To deny the existence of the Beale Treasure is very hard to do especially when it challenges your intellect. Most people pursue the cypher codes because they believe they are intelligent enough to accomplish this feat.
They find that there actually was a Washington Hotel in Lynchburg, Va., that Robert Morriss was the proprietor even though years after Thomas J. Beale was to have been there. Other than these two facts and the fact of Robert Morriss' wife being Sarah Mitchell and the fact that James Beverly Ward did live near Lynchburg and there was a Job Printing Company. Other than these few facts none of the stories in Thomas J. Beale's letters can be verified.
The original letters have never been found and the author did not even give his name. The letters were signed TJB not Thomas J. Beale or the infamous Thomas Jefferson Beale, which no one has any proof of ever existed.
Sure grandfather James Beverly Risque had a duel with a Thomas Beale in Fincastle, Va. Beale left because of reprisals from family and went to New Orleans, then to Europe and then coming back and married the Governor's daughter, fought in the Battle of New Orleans then died in September, 1820. Not a man that could have buried a treasure in Bedford County, Virginia.
Then there was his young son, Thomas Beale, Jr. After his father's death he built the plantation home where his father passed away. He kept up two hotels and raised produce on the plantation. He did good business up until the later end of 1822 when his health started down hill like his father's and he passed away in 1823. So neither of these two Thomas Beale's had anything to do with burying of a treasure in Bedford County, Virginia.
Since, now all we have is the story itself printed in what has become known as the Job Print Pamphlet or the Beale Papers, copyrighted in 1884 and published in 1885.
Only a few copies sold and James Beverly Ward told Clayton Hart in 1903 that most of the pamphlets had burned in a fire at the Printing Press Office. Well the Print Office burned in 1883 a full year before the copyright and over two years before the publication.

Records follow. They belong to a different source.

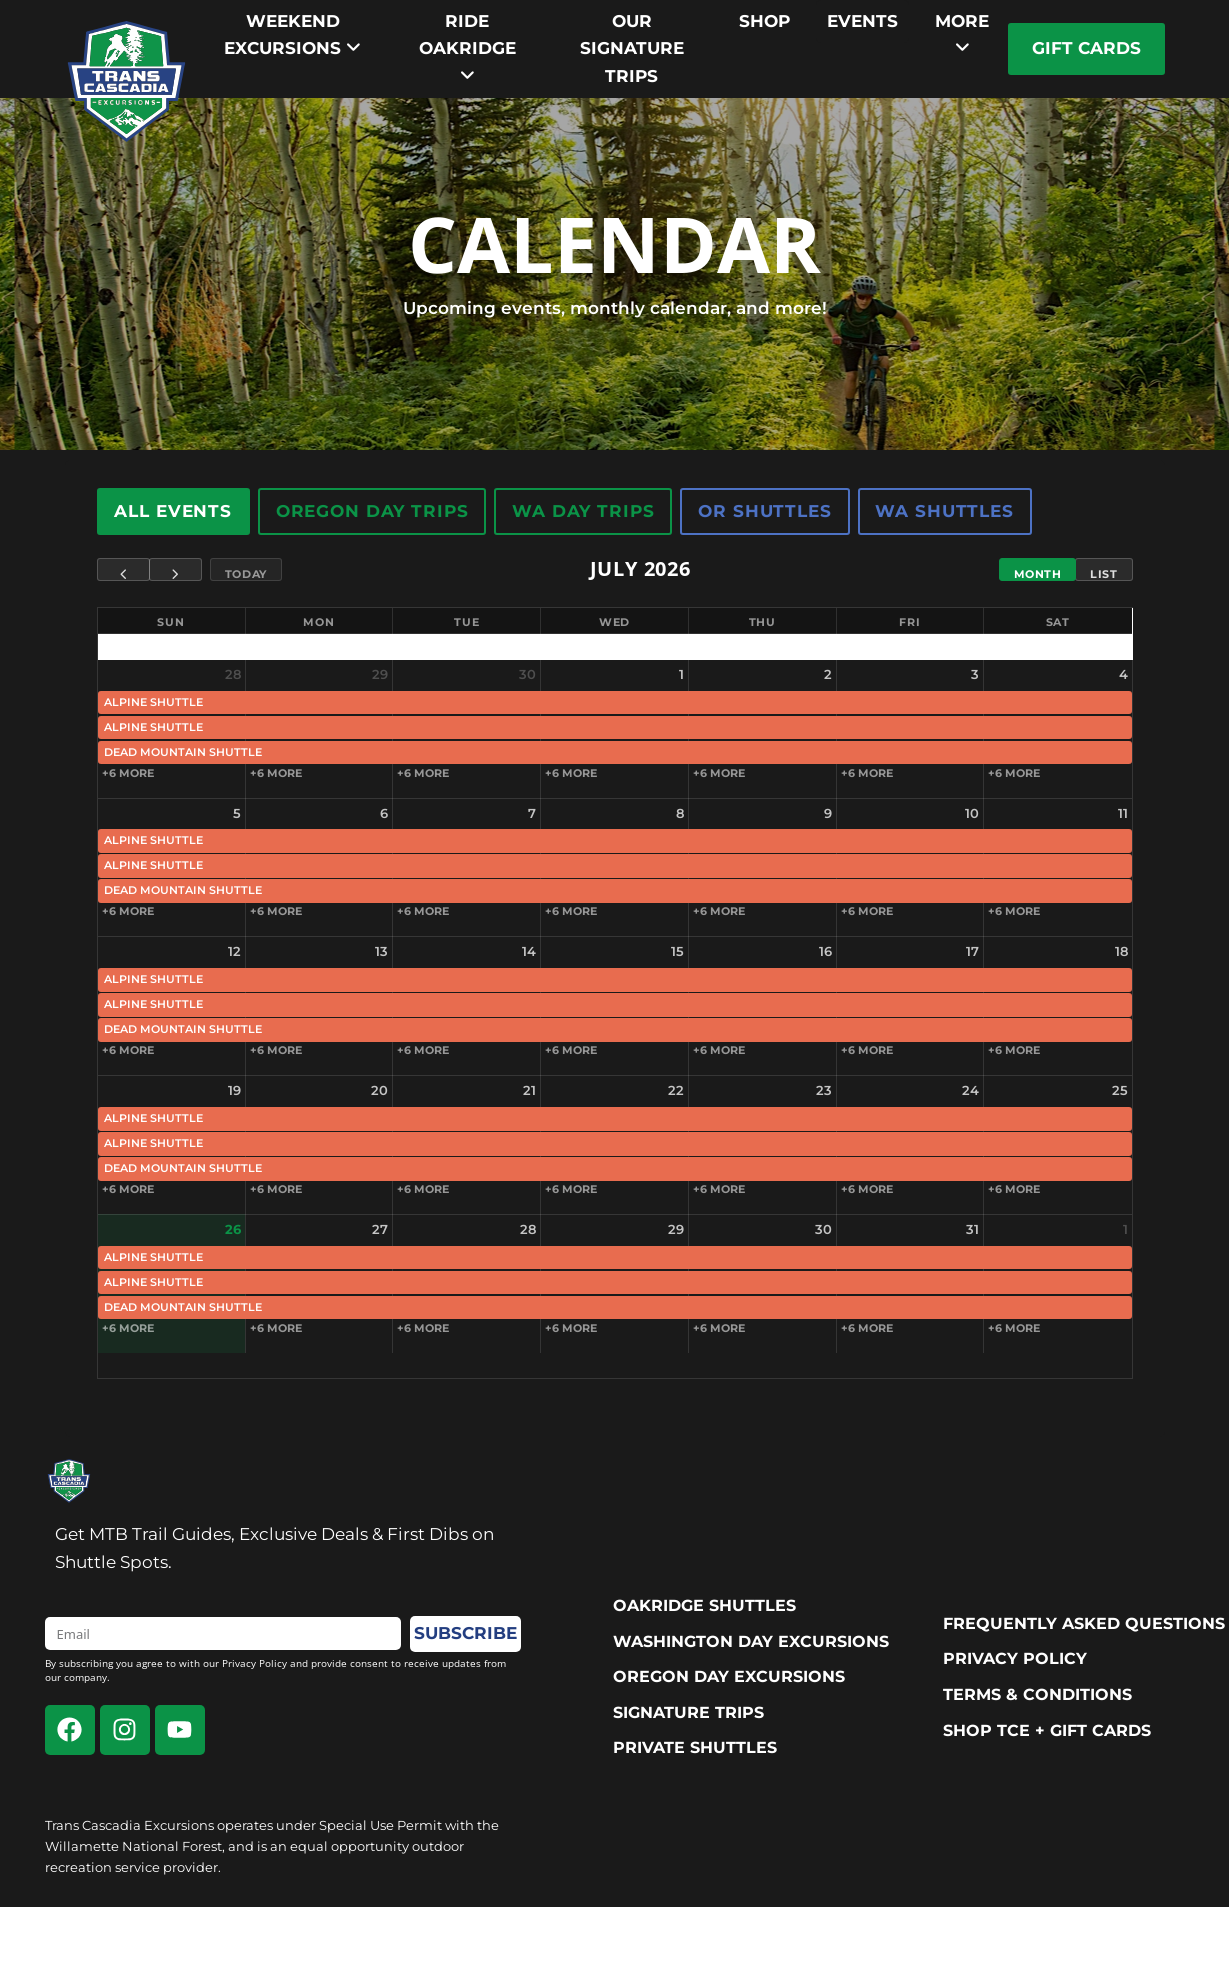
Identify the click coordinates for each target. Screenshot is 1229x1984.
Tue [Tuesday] (466, 622)
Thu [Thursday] (762, 622)
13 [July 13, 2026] (381, 951)
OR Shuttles (765, 511)
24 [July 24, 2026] (970, 1090)
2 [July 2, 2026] (828, 674)
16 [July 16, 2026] (825, 951)
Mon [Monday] (318, 622)
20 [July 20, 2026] (379, 1090)
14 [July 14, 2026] (529, 951)
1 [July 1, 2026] (681, 674)
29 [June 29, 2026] (380, 674)
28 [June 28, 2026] (233, 674)
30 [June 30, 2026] (527, 674)
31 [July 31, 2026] (972, 1229)
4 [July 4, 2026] (1123, 674)
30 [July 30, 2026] (823, 1229)
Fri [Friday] (909, 622)
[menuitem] (293, 35)
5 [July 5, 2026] (237, 813)
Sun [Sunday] (170, 622)
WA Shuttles (945, 511)
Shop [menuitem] (764, 21)
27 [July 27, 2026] (380, 1229)
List (1103, 574)
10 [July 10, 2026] (972, 813)
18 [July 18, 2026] (1121, 951)
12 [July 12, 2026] (234, 951)
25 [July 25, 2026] (1120, 1090)
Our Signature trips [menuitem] (632, 48)
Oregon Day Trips (372, 511)
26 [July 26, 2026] (233, 1229)
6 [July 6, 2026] (384, 813)
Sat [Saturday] (1058, 622)
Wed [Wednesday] (614, 622)
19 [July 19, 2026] (234, 1090)
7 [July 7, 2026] (532, 813)
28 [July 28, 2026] (528, 1229)
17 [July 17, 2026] (972, 951)
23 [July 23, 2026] (824, 1090)
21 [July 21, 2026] (529, 1090)
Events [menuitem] (862, 21)
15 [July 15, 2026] (677, 951)
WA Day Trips (584, 511)
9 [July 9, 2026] (828, 813)
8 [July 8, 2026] (680, 813)
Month (1038, 574)
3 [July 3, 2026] (975, 674)
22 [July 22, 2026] (676, 1090)
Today (246, 574)
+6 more (128, 773)
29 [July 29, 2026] (676, 1229)
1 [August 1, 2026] (1125, 1229)
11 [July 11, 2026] (1123, 813)
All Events (174, 511)
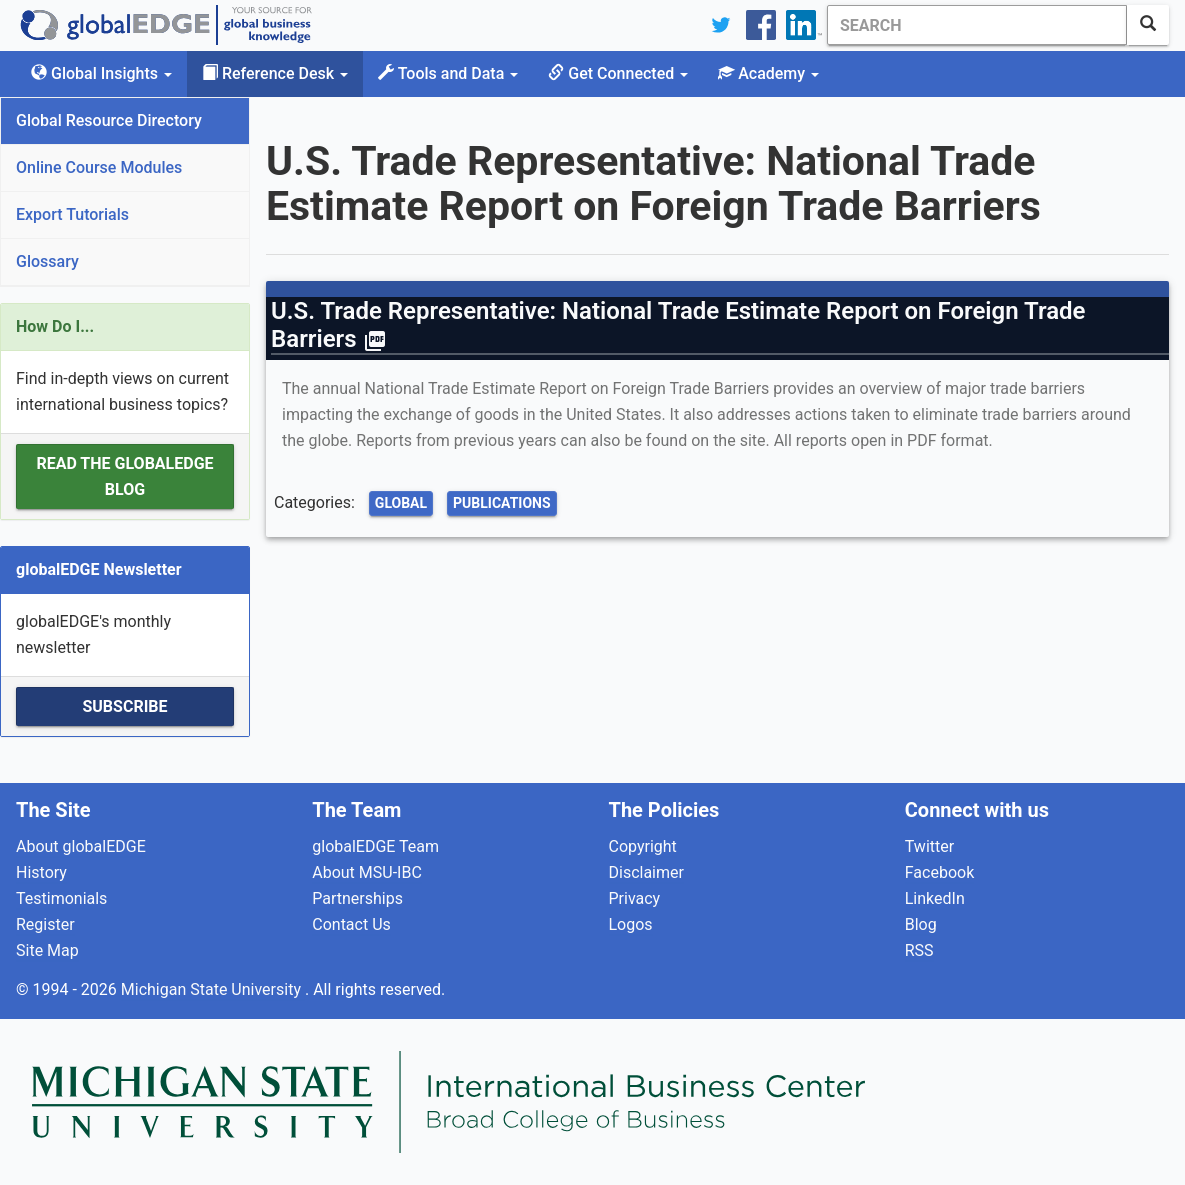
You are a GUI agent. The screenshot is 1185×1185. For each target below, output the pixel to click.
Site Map (47, 950)
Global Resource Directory (109, 120)
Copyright (643, 846)
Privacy (635, 898)
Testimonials (61, 898)
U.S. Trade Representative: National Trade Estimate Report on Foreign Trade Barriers (678, 325)
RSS (919, 950)
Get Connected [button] (618, 73)
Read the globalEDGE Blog (124, 476)
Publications (502, 503)
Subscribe (124, 706)
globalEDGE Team (375, 846)
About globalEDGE (81, 846)
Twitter (929, 846)
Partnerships (357, 898)
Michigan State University (213, 989)
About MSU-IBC (367, 872)
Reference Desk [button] (275, 73)
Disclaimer (646, 872)
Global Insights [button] (101, 73)
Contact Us (351, 924)
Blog (921, 924)
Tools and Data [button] (448, 73)
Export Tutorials (72, 214)
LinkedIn (935, 898)
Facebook (939, 872)
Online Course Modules (99, 167)
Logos (631, 924)
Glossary (47, 261)
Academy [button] (768, 73)
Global (401, 503)
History (41, 872)
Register (45, 924)
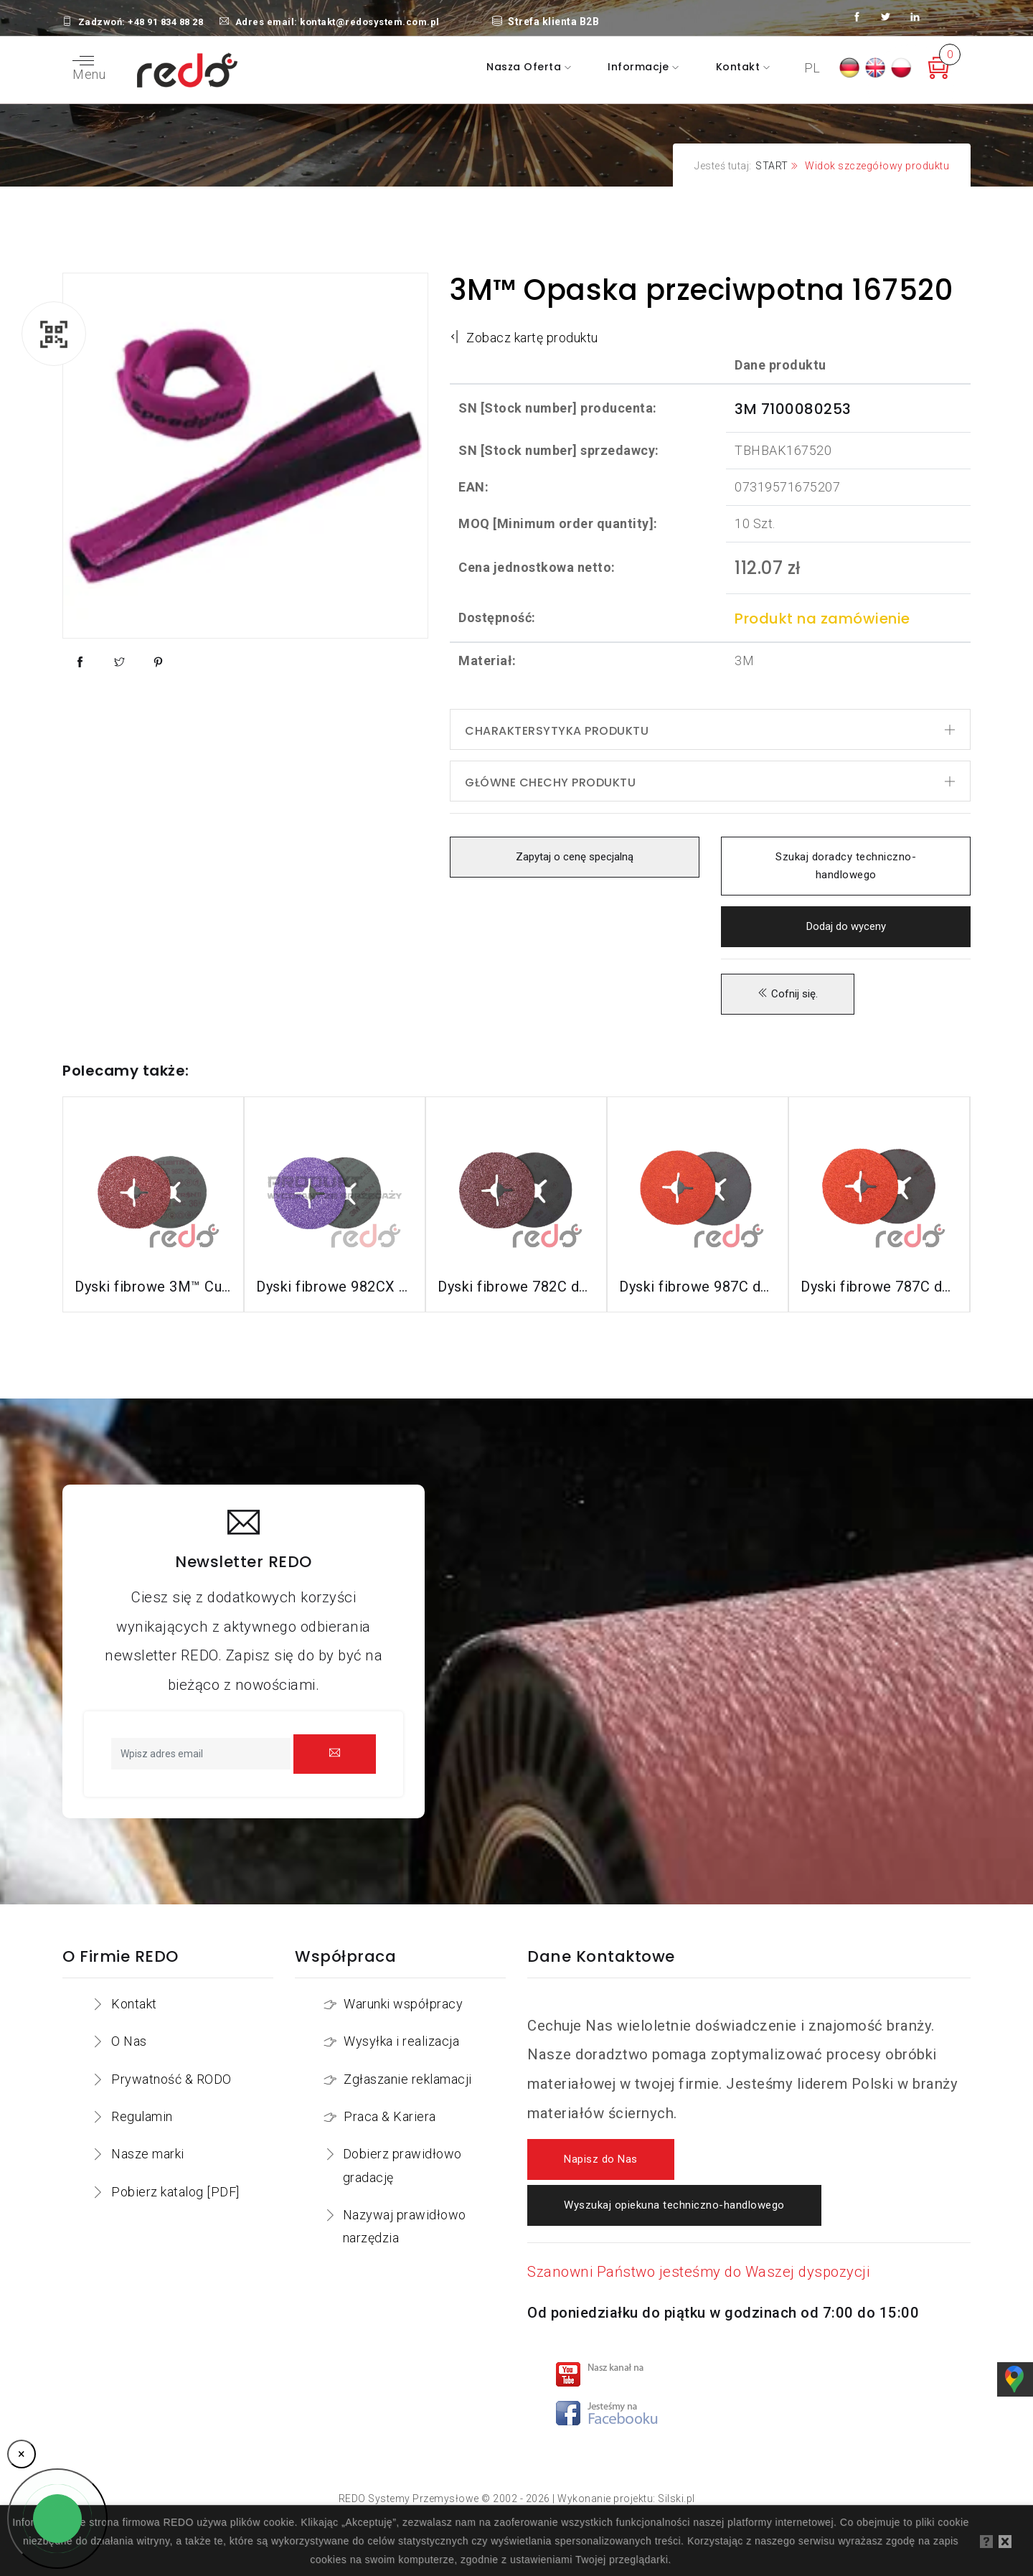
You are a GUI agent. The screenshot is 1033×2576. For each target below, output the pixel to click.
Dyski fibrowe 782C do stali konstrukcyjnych (516, 1286)
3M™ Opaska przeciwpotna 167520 (701, 290)
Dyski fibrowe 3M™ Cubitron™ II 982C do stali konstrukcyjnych (153, 1286)
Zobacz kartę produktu (524, 337)
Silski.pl (676, 2498)
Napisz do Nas (601, 2159)
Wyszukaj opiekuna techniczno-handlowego (674, 2205)
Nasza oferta (525, 67)
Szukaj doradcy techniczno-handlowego (846, 866)
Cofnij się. (788, 994)
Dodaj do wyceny (846, 926)
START (771, 165)
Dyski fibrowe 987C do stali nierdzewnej (697, 1286)
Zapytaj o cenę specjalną (575, 857)
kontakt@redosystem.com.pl (370, 22)
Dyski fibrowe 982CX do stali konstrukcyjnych (334, 1286)
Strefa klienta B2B (546, 21)
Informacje (640, 67)
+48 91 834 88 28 (165, 22)
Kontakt (739, 67)
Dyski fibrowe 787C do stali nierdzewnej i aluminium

So now we have to fall back on the content of the Job Print Pamphlet and what exactly the un-named author said and did. He said by accident he broke the code paper marked number 2 by using a copy of the DOI which he numbered and placed in the pamphlet as proof of his work. Now if you go and decipher C2 for yourself you will find amazingly that the un-named author made several and I do mean several mistakes in his decipherment. Do the decipherment of C2 before you even think about deciphering C1--the exact locality of the vault and C3 ----the names of his associates and to whom the shares of the treasure are to go to with their exact locations.
C2 will convince you that the story is made up by the un-named author. I wasted over fifty years on this STORY so please do not waste yours! But if you are still not convinced then you may continue to hunt and you may find another treasure in the process but there is no Thomas J. Beale Treasure buried in Bedford County, Virginia.